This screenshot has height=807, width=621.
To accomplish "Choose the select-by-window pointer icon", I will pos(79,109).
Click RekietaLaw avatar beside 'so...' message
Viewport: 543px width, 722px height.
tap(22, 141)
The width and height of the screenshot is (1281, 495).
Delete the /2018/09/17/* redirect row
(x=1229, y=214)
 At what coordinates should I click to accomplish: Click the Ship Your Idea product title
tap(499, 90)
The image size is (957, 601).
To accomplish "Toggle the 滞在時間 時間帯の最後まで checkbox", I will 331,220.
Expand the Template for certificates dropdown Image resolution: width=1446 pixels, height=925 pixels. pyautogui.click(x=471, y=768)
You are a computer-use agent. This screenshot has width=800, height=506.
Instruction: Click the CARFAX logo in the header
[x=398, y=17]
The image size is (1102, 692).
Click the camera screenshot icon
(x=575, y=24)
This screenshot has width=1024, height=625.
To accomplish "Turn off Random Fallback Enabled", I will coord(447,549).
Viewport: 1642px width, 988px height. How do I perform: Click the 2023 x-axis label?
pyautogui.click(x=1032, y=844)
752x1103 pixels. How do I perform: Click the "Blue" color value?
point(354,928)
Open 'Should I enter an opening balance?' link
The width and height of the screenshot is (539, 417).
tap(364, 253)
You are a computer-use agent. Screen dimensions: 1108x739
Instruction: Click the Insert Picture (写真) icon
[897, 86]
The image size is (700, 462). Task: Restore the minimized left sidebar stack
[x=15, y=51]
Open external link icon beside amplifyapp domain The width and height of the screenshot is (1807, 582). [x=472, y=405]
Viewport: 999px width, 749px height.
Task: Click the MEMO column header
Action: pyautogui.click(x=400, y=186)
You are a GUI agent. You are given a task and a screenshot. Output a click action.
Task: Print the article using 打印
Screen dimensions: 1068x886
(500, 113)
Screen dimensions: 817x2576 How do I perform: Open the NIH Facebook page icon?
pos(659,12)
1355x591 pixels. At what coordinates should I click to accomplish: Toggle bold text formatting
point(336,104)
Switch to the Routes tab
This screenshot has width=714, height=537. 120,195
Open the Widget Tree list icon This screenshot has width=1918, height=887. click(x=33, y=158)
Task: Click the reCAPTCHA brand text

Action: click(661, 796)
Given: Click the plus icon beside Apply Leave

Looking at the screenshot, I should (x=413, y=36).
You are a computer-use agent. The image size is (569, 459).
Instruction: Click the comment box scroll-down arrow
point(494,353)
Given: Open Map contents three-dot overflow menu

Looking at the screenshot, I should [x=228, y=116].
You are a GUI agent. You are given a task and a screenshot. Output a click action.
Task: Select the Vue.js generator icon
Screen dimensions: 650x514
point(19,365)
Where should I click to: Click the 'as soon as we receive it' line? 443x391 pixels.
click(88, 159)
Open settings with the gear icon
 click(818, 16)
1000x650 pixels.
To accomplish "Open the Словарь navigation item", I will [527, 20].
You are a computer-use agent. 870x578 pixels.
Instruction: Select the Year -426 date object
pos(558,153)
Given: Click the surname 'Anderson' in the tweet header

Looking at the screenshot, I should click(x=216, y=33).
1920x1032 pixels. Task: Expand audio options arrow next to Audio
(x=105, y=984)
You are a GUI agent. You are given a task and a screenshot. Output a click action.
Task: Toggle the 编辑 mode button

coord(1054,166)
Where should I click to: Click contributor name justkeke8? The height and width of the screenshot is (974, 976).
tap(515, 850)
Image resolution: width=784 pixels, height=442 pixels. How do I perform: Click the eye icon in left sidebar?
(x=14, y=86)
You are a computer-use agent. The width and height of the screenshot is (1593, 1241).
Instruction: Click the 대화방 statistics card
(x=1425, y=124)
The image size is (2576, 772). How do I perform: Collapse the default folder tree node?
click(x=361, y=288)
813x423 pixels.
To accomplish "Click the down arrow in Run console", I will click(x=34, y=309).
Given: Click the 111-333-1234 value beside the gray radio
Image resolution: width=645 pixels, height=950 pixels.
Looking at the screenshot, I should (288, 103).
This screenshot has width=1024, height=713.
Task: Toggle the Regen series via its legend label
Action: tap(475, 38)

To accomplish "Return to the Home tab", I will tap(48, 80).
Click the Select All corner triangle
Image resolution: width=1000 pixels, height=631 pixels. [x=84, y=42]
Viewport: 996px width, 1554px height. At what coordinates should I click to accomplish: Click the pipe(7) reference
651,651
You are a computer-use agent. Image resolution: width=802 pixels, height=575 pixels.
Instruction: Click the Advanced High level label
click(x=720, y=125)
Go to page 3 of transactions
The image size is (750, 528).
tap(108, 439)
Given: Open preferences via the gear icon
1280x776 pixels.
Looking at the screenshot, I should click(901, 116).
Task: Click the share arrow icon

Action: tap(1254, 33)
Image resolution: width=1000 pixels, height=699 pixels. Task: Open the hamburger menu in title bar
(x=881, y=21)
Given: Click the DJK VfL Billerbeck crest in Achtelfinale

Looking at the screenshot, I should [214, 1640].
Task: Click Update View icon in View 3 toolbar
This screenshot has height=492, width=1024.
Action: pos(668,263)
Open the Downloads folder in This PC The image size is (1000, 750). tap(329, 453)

* [What the exercise asks] Which of the lines in the data contain the string "computer"? Return each one.

* [Result]
You are a computer-use agent. This screenshot has width=800, height=506.
You are a computer-use agent. Screen dimensions: 1108x739
You are a computer-use agent. The image size is (569, 459).
You are a computer-use agent. 870x578 pixels.
You are a computer-use agent. The width and height of the screenshot is (1593, 1241).
You are a computer-use agent. Image resolution: width=802 pixels, height=575 pixels.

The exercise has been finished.